Only an exact copy of the lines beginning at the one that contains "Task: Collapse the 複数参照 section" and ending at the last line of the records below counts as the answer.

[Records from a dataset]
--- START ---

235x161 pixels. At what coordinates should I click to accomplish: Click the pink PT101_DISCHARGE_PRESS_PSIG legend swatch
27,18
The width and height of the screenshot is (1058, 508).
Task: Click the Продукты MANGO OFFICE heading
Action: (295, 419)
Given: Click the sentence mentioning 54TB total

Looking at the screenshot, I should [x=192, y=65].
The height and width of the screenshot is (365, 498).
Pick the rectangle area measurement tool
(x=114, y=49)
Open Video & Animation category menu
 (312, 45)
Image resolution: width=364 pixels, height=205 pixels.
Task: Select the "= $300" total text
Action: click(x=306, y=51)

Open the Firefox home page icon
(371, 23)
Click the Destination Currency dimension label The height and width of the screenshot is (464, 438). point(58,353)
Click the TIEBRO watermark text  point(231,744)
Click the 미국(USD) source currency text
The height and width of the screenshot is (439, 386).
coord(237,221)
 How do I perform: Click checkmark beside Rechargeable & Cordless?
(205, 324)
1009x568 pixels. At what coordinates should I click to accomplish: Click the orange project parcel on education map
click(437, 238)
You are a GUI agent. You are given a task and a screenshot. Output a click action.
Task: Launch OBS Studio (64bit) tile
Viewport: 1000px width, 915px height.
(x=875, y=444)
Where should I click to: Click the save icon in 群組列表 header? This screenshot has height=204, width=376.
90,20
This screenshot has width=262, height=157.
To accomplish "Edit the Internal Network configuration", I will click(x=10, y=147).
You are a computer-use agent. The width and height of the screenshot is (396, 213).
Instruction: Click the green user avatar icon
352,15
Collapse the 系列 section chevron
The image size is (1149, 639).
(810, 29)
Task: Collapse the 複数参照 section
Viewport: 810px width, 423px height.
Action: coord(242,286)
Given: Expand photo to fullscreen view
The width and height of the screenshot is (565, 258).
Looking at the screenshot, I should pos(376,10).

--- END ---

# WRITTEN REPLY:
Task: Collapse the 複数参照 section
Viewport: 810px width, 423px height.
Action: coord(242,286)
Given: Expand photo to fullscreen view
The width and height of the screenshot is (565, 258).
Looking at the screenshot, I should pos(376,10).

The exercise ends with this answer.